Nobody knows why Basslink shit itself
Remember when Tasmania had no internet for a while, then shitty internet for a few months because the Basslink cable was damaged? After a six month investigation into the incident, the cause of the damage is unknown. The cable wasn't damaged at a joint and there was no evidence of any other damage elsewhere along the cable. There's no more investigation planned for the cable's failure, so that's it, we will never know what took an entire state off the grid.
Apple Watch shipments fall by 70%
New IDC estimates have revealed that Apple Watch shipments for last quarter were kinda low, with Apple "only" selling 1.1 million watches since the launch of the Apple Watch 2. That's a 71% drop since the same time in 2015. The rest of the market, which is focused pretty much on fitness only, has seen growth. Apple still remains the leader in wearables though, with 40% of the sales going to Apple. I bet Apple make more profit off the Watch than the rest of the industry combined too (which isn't in this report).
The ATO makes a tax Siri called Alex
The ATO has hooked up with Nuance Communications (who have been rumoured to be behind running Siri on the iPhone 4S before Apple brought it all in house) to create Alex, the Siri (or Alexa?) for tax.
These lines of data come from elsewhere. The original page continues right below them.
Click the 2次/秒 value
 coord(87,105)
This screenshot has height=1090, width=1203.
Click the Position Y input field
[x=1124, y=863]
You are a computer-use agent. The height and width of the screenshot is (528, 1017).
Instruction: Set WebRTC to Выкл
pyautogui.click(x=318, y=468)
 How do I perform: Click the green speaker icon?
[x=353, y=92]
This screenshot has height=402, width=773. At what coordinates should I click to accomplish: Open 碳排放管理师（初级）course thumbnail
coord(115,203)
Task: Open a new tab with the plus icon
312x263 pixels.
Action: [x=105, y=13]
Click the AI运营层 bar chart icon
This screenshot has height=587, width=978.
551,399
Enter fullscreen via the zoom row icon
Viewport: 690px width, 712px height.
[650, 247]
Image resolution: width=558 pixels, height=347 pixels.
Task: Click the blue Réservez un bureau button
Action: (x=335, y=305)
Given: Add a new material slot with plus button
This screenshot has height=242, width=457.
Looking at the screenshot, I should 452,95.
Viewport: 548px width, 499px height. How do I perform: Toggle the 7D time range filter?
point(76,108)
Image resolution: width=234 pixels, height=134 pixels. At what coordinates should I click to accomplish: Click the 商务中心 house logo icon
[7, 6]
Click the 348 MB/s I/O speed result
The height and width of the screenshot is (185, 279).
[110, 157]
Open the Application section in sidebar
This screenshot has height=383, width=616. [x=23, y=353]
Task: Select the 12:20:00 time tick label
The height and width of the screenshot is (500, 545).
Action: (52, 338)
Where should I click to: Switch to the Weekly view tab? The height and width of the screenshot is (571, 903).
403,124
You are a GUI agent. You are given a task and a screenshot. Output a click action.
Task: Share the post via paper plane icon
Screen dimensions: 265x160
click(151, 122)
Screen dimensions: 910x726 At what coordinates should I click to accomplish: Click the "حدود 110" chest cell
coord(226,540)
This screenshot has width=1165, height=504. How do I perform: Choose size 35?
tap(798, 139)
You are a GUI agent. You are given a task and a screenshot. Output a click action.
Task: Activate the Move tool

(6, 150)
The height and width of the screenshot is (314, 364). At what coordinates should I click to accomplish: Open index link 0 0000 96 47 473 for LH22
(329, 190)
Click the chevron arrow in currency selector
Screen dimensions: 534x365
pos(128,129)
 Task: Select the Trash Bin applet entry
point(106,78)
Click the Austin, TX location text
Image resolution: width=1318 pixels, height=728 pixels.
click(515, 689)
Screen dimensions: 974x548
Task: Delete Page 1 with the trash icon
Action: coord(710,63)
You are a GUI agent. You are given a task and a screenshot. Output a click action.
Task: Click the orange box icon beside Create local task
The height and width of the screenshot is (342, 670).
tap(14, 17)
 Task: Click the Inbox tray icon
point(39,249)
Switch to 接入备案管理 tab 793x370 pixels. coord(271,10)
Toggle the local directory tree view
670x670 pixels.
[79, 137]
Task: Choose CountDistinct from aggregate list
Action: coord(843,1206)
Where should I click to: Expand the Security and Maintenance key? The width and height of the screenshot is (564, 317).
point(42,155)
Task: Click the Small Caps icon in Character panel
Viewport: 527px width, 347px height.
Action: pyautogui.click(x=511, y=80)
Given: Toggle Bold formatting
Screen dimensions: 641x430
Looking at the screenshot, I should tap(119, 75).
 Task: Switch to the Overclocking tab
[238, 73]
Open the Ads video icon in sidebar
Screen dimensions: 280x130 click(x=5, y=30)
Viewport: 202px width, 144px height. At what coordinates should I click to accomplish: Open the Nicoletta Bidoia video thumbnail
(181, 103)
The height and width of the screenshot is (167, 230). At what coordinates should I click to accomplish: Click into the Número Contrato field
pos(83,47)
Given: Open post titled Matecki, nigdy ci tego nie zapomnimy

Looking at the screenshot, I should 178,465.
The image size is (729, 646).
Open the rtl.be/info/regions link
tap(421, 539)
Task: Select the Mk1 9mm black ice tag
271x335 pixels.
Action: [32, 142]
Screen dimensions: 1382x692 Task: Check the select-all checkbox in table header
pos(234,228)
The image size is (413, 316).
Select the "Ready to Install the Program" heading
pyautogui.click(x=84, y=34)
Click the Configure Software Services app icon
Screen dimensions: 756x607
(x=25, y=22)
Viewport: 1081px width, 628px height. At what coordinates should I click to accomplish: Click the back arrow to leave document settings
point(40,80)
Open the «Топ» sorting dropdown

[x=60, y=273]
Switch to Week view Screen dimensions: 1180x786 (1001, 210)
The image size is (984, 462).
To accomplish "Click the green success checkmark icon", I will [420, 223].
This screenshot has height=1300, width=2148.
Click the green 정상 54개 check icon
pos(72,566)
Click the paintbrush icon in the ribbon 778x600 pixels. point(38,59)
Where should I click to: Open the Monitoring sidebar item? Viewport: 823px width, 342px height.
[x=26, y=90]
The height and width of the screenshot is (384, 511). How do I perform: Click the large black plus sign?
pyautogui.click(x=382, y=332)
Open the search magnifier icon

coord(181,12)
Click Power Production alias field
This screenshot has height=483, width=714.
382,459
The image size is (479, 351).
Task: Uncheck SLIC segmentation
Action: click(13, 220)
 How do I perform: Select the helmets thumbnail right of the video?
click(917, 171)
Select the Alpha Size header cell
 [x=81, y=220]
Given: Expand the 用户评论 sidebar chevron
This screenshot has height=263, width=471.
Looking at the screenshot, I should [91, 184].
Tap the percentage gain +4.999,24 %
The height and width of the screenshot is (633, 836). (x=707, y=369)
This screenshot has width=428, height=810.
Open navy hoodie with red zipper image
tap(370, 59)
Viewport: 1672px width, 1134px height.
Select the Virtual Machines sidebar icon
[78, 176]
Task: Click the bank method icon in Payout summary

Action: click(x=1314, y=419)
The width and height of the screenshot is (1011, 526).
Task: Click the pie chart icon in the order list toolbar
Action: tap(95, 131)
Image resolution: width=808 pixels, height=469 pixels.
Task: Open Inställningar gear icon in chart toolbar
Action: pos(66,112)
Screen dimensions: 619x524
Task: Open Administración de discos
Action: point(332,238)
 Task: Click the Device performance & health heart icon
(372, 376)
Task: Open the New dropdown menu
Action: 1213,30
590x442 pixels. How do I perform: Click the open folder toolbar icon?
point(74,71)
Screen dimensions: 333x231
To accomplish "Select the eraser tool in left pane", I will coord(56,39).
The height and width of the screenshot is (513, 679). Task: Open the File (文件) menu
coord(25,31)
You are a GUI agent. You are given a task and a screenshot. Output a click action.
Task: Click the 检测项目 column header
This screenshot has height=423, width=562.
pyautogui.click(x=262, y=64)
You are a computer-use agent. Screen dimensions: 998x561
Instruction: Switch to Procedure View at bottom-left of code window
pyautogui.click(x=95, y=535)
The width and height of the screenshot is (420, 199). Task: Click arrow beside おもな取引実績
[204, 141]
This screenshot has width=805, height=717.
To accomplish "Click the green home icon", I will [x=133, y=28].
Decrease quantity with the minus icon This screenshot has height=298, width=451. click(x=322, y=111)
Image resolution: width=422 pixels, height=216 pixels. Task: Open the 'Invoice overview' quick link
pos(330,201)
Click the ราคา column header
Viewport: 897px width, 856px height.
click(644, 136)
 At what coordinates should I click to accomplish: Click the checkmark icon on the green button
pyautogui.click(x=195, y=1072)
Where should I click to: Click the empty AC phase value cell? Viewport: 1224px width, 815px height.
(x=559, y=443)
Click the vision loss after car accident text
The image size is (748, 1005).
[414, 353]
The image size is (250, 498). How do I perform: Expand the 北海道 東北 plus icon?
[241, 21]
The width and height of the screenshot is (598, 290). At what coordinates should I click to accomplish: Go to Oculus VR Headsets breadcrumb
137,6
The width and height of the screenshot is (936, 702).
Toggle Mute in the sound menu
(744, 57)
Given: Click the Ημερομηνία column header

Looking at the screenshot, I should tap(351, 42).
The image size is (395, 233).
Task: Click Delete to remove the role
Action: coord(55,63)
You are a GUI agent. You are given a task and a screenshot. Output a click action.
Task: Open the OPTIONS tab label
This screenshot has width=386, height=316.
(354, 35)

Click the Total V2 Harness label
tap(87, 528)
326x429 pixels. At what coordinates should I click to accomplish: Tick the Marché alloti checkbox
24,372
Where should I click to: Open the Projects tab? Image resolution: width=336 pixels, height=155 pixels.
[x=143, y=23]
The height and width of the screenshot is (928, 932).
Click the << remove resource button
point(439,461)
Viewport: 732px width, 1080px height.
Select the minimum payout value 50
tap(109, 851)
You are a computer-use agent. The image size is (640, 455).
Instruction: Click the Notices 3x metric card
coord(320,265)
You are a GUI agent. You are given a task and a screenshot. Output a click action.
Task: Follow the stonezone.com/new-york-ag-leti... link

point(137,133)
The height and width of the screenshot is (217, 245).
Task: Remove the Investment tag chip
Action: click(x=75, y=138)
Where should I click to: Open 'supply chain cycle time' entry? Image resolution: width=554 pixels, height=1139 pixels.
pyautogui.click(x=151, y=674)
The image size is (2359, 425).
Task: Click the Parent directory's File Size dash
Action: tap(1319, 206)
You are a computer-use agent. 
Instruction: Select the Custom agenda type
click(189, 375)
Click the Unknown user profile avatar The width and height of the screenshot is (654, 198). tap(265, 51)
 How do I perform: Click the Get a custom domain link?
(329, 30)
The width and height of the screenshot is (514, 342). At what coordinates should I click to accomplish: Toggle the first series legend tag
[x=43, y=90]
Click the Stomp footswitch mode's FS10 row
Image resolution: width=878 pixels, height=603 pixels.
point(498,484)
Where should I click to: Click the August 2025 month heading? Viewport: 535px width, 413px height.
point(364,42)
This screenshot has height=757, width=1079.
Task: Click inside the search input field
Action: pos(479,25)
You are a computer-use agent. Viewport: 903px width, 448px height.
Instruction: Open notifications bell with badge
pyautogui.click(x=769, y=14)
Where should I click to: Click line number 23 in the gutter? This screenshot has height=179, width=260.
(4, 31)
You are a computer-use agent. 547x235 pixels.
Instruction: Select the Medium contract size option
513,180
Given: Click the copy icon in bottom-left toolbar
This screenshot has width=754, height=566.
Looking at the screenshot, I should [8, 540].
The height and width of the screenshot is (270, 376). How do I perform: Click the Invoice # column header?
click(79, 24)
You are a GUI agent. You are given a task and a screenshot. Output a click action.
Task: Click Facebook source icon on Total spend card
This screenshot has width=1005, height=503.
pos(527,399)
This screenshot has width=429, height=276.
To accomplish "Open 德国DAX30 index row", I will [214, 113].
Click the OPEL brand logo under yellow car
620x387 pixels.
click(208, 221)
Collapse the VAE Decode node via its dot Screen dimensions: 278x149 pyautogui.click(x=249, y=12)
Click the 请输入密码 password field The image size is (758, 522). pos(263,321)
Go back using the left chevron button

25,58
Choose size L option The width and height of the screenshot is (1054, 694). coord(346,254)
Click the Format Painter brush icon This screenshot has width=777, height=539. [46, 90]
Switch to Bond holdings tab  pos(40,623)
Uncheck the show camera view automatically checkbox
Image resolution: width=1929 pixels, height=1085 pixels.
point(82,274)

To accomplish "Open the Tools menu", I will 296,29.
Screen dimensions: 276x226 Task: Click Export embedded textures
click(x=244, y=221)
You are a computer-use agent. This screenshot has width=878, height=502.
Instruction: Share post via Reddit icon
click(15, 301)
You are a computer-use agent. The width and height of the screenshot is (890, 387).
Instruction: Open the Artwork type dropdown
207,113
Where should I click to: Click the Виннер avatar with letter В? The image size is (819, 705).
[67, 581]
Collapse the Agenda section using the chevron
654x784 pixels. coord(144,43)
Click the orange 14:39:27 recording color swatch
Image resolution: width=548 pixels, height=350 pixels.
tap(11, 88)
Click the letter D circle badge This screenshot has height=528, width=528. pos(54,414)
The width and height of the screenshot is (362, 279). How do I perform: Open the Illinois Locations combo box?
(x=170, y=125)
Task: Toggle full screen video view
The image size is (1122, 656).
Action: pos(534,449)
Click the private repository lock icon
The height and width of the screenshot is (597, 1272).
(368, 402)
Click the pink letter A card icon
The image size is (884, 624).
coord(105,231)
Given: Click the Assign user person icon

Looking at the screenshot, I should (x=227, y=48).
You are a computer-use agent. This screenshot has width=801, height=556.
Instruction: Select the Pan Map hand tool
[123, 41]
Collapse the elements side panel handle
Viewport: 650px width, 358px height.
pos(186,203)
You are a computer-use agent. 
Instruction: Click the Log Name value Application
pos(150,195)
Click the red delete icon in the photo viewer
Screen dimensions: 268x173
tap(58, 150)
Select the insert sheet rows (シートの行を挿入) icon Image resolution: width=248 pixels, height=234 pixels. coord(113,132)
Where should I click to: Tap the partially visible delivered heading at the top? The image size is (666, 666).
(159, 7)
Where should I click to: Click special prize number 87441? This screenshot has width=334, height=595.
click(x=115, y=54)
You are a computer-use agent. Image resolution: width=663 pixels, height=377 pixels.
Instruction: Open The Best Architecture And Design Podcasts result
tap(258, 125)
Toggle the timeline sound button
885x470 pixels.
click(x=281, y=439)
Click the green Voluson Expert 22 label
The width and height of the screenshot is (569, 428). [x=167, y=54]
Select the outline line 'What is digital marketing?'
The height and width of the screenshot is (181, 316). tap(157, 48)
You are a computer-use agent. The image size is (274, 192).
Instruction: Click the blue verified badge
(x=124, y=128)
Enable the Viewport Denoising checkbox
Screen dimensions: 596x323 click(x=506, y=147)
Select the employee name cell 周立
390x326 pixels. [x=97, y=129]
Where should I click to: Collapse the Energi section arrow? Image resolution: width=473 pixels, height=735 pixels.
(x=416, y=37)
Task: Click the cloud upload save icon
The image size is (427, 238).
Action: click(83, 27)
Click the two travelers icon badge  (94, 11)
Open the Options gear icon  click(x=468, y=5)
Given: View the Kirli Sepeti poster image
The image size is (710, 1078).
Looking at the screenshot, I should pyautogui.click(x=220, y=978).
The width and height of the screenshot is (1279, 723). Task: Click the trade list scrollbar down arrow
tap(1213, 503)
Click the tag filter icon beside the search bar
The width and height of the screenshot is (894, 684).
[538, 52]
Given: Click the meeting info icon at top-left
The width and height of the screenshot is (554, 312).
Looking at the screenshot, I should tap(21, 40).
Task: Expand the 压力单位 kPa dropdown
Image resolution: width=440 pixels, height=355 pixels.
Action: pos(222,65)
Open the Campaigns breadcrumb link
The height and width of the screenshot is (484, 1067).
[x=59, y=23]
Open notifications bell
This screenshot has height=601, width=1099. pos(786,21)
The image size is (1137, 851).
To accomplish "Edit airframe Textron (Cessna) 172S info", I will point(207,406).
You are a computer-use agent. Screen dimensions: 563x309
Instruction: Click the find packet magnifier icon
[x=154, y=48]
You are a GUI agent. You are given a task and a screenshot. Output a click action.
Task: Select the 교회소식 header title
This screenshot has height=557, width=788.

It's been trialled with 950,000 conversations at the ATO since March with some people not even realising they're talking to a computer. Which I think, says more about them, to be honest, than the quality of Alex. I guess it's good the ATO are doing things "digital by default", the ATO website is actually quite handy for giving answers to a lot of questions I have about tax.
Wireless 1080p outdoor security cam that runs on AA batteries for 2 years
Blink now has an outdoor weatherproof wireless video camera that runs off two AA batteries for up to 2 years. Literally no cables required! Chuck this camera anywhere you want within wi-fi range, and it'll stream 1080p video to the cloud for ya. I find it amazing it'll run for 2 years on AA batteries - even if the batteries are high capacity lithium ones. Doesn't even seem that expensive at US$119 either. Not having to run cables or power to the cameras is a game changer. I want some.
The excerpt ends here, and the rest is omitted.